Intended Use: Cross Country and Short Track Racing.
These impressions come straight off a new bike, with the Moots YBB 26 as the just-prior and ongoing experience.
When referring to 29er vs 26er, it is the Moots YBB 26 used as the basis for comparison.
- The Moots MootoX RSL is a 29er, which means it’s not as quick and agile as a 26er— see Why Is a 29er So Different From a 26er Mountain Bike?. Compared to the Moots YBB 26, which feels BMX-like, the MootoX RSL feels big and somewhat “monster truck”. But this is true for any 29er; it is a function of wheel size, wheel base and geometry that is unavoidable.

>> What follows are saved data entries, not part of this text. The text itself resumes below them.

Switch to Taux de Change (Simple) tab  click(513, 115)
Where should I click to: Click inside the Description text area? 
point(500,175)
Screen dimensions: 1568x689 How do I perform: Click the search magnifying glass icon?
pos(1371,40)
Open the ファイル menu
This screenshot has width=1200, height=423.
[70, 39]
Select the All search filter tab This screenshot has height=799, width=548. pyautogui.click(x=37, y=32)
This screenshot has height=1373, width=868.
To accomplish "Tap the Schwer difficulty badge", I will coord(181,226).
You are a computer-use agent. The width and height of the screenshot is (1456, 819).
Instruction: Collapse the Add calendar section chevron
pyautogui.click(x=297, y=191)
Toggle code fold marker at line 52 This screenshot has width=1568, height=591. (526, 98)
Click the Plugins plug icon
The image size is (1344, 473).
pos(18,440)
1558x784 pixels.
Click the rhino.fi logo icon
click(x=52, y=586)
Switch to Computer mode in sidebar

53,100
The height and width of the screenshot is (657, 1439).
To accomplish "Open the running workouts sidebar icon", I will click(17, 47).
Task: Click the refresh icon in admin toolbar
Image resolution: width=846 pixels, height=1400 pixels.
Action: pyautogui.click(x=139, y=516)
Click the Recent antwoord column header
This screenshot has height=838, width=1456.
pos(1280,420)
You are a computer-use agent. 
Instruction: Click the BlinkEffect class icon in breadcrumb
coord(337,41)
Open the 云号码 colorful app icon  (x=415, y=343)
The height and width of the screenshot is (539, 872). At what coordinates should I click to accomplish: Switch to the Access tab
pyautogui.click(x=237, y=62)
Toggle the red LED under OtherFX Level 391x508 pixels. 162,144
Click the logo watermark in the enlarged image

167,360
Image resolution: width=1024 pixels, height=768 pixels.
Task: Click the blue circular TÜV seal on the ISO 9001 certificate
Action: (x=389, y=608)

- In terms of the sheer number of shit-grins, the Moots YBB 26 is the pinnacle of jaw-dropping handling and feel. In terms of avoiding soil sampling and scabs, ripping down high speed descents, pounding over the rough stuff, the MootoX RSL excels (29er).
- Just 4 rides were enough to get me “dialed in” on the MootoX RSL— race-bred bike with consistent behavior and crisp handling makes the learning curve easy— I can push the RSL fast now with full confidence.
- The MootoX RSL is very stable at speed and tracks great— it’s scary fast on 40 mph fire road descents. Gnarly terrain that requires concentration with the Moots YBB 26 is not so difficult with the MootoX RSL (29er).
- The RockShox 2012 SID XX 29er fork performed well, but required 170 psi to avoid bottoming out, well above the recommended 120 psi. The version with tapered carbon steerer will slacken handling just slightly due to an outboard bearing, so consider the choice carefully (I chose the regular, straight steerer as as to keep handling as quick as possible).
- On singletrack with a lumpy surface (e.g., dried California clay soils with constant divots), plan on doing a lot of standing on the pedals, because the RSL’s hard-tail won’t be so comfy. Dropping tubeless pressure to 28psi or so helps a great deal, and the titanium frame is jaw-droppingly good at mellowing out otherwise nasty high frequency bumps. Consider the Moots MootoX YBB 29er for increased comfort when riding trails with rough surfaces.
- Grip is outstanding with Schwalbe Racing Ralph tires and very good with Rocket Ron tires and noticeably better than a 26er, especially on surfaces like deep loose gravel.
- The Easton EC90 XC ballistic carbon fiber wheels are a superb match for the MootoX RSL. The light weight both quickens steering input and makes the bike accelerate faster.
- On tight singletrack where rapid steering inputs are needed, I suspect that you’ll be hard-pressed to find a quicker feeling 29er. But it’s not as agile and quick as the YBB 26, and requires a bit more anticipation in terms of momentum and the moment of inflection for steering inputs (29er).
- The MootoX RSL is a more responsive bike than the Trek SuperFly Elite 100, which feels ponderous, though very comfortable with one’s butt on the seat (the SuperFly Elite 100 has dual suspension, the regular SuperFly which I have not ridden is a hard-tail). If you want a butt-on-the-seat-at-all-times bike, the MootoX RSL is not for you.
- When the going gets rough, the 29" wheels make navigating far easier than a bike with 26" wheels: bumps, humps, rocks, gullies etc all smooth out. Terrain that on a 26er that might make you crap your pants anticipating the crash is generally rideable (29er).
- Watch your ankle position! Getting “air” and landing without a level foot can make for an uncomfortable landing, due to the hard-tail rear end. Dropping tire pressure to 28-30 psi helps a great deal by cushioning the landing. Check your gauge though, a lot of gauges are off 2-3 psi. Experiment.
For riding in conditions with poor visibility (dusk, night, into a setting sun, etc), the 29" wheels roll over stuff and handle “surprises” much better than 26" wheels. Short and steep 18"-high water bars that might cause a crash or close-call with a 26" bike (when unseen) can be handled with much higher odds of avoiding soil sampling. Personal experience speaking here.